▸ Your task
Within the records below, repeat each line exactly but keep every picture out of the copy.
────────────────────────────────────────
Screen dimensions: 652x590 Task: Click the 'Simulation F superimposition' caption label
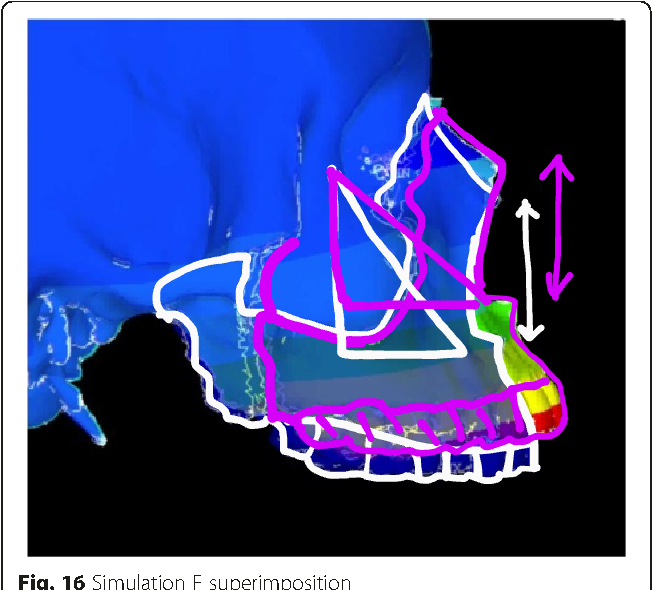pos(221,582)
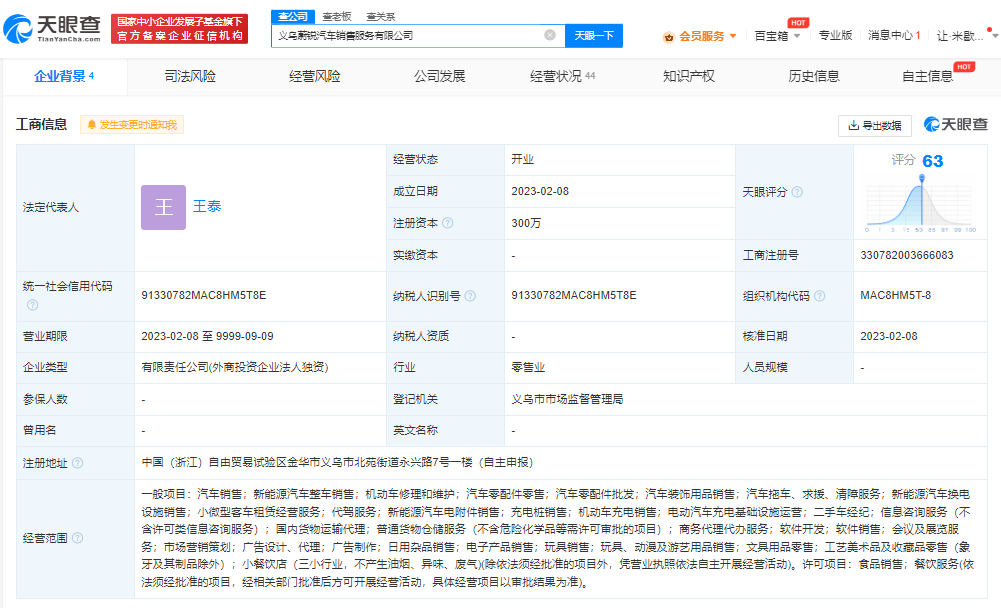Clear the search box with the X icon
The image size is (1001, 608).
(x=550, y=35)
────────────────────────────────────────
▸ Reply
Screen dimensions: 652x590 Task: Click the 'Simulation F superimposition' caption label
pos(221,582)
Clear the search box with the X icon
The image size is (1001, 608).
(x=550, y=35)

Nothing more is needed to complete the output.